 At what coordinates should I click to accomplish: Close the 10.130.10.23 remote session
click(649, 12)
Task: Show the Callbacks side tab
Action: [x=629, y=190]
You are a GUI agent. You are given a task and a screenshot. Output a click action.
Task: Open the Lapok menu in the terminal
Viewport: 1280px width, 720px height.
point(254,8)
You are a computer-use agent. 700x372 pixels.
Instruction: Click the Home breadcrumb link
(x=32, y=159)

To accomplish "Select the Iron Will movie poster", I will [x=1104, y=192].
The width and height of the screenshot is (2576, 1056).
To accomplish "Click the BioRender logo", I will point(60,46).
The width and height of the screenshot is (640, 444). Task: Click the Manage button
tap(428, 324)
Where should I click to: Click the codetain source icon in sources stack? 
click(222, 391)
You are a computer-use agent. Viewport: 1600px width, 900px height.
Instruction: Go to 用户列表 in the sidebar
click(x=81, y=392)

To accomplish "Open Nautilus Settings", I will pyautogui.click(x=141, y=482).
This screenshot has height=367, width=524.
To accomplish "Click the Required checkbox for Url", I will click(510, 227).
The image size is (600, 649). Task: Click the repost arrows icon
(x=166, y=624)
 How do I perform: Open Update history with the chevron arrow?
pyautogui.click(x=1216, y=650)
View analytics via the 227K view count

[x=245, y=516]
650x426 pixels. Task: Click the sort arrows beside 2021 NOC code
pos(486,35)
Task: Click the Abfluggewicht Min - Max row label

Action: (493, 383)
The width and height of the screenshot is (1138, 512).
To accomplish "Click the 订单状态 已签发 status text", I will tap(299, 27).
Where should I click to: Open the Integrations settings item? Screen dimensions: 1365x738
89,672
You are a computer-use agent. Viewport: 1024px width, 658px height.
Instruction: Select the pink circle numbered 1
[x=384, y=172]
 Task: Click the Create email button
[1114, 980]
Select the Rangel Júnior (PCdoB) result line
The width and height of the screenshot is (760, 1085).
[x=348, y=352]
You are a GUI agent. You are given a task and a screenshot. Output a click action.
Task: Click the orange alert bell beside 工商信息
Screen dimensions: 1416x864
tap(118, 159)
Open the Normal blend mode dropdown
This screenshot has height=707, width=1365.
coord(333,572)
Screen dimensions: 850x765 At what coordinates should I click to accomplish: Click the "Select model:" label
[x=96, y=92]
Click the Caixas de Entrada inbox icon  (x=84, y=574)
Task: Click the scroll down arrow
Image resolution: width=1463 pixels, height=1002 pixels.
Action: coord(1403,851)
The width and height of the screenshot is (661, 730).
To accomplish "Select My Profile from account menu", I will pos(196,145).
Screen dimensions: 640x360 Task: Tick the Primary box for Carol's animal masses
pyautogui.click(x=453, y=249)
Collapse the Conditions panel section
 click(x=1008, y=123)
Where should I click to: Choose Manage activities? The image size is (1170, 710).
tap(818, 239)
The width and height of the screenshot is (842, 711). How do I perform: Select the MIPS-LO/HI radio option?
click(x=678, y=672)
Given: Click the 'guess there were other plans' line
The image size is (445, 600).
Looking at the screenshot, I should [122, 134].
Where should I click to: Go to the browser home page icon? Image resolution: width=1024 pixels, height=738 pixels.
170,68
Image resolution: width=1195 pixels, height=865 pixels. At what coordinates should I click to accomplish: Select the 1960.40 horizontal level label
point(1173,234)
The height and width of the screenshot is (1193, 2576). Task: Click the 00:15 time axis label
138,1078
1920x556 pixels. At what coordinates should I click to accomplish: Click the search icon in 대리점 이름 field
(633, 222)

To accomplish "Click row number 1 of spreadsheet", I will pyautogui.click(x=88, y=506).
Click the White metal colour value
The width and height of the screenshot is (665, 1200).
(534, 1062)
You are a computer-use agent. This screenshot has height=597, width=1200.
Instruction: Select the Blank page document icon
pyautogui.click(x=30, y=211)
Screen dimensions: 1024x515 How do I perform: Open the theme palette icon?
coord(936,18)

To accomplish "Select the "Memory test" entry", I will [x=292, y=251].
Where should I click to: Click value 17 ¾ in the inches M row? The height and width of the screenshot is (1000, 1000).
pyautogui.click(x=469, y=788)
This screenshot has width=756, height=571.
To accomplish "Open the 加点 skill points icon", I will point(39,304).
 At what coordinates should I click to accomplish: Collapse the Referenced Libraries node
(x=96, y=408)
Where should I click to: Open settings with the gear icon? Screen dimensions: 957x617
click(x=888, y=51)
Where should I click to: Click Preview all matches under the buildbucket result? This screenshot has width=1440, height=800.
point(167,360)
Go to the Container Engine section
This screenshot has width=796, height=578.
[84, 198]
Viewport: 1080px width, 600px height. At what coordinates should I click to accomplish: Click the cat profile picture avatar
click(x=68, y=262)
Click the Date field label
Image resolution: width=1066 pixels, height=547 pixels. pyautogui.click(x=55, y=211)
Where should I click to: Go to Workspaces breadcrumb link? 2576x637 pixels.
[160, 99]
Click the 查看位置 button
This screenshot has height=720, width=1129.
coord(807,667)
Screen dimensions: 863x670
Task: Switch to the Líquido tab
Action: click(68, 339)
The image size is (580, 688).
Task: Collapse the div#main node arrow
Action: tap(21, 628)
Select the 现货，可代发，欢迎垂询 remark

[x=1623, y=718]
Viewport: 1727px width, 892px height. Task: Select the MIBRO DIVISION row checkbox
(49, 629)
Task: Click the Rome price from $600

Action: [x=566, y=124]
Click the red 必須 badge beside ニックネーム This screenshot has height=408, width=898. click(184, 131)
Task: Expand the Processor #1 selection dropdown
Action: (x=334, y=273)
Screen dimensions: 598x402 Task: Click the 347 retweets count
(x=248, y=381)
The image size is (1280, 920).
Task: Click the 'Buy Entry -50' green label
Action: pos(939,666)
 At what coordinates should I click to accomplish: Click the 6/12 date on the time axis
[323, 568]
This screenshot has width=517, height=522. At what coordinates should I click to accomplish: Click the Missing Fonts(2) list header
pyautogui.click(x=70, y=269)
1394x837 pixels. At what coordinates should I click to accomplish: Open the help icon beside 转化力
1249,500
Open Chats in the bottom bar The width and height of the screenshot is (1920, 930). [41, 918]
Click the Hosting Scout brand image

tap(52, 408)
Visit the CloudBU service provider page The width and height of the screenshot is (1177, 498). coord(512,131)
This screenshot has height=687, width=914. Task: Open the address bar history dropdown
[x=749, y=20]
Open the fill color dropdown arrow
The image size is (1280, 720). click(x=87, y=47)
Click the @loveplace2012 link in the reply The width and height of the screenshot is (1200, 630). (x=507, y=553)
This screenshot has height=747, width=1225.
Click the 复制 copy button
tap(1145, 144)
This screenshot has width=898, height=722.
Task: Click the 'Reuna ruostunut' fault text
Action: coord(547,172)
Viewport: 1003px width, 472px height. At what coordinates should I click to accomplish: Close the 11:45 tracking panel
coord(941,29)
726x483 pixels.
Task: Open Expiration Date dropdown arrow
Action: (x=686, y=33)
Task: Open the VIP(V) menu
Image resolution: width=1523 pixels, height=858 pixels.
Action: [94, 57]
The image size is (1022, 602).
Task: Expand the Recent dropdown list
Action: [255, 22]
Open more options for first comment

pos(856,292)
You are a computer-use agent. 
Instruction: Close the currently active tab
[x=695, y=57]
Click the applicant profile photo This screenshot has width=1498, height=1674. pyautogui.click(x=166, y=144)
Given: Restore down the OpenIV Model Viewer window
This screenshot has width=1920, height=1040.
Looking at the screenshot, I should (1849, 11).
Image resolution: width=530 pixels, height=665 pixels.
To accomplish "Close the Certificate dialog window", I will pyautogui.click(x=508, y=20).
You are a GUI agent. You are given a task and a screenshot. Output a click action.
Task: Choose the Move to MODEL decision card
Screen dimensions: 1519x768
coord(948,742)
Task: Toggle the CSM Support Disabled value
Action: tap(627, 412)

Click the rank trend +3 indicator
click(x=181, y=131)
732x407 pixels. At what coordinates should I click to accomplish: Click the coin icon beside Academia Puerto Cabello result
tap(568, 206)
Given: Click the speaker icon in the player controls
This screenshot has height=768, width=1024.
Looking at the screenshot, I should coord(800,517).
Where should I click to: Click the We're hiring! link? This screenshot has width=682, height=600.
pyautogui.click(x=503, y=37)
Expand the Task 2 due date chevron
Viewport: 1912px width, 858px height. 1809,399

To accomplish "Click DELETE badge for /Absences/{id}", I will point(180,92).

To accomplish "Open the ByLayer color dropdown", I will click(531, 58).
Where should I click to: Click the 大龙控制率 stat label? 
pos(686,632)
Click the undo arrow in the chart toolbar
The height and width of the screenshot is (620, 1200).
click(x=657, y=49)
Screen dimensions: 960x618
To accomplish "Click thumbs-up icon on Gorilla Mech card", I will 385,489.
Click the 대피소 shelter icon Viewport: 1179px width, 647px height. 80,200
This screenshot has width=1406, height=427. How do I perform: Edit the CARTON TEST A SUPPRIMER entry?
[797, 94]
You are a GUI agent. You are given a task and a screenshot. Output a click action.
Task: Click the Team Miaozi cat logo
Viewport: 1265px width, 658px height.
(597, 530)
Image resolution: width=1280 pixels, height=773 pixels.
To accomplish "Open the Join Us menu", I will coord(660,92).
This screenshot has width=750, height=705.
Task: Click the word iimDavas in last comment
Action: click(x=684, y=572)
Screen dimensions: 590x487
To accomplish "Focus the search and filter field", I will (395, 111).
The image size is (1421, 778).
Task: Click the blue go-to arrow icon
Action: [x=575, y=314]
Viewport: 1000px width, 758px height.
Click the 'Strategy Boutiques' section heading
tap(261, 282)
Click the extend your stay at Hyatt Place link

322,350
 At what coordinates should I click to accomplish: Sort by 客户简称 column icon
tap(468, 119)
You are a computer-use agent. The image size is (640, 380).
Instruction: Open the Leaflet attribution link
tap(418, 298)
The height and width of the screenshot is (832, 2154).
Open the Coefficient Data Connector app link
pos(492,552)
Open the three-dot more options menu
—————
Task prompt — Reproduce only the lines above spanning from the line containing "Click the Caixas" through the line containing "The width and height of the screenshot is (661, 730).", word for word.

Completed exercise —
Click the Caixas de Entrada inbox icon  (x=84, y=574)
Task: Click the scroll down arrow
Image resolution: width=1463 pixels, height=1002 pixels.
Action: coord(1403,851)
The width and height of the screenshot is (661, 730).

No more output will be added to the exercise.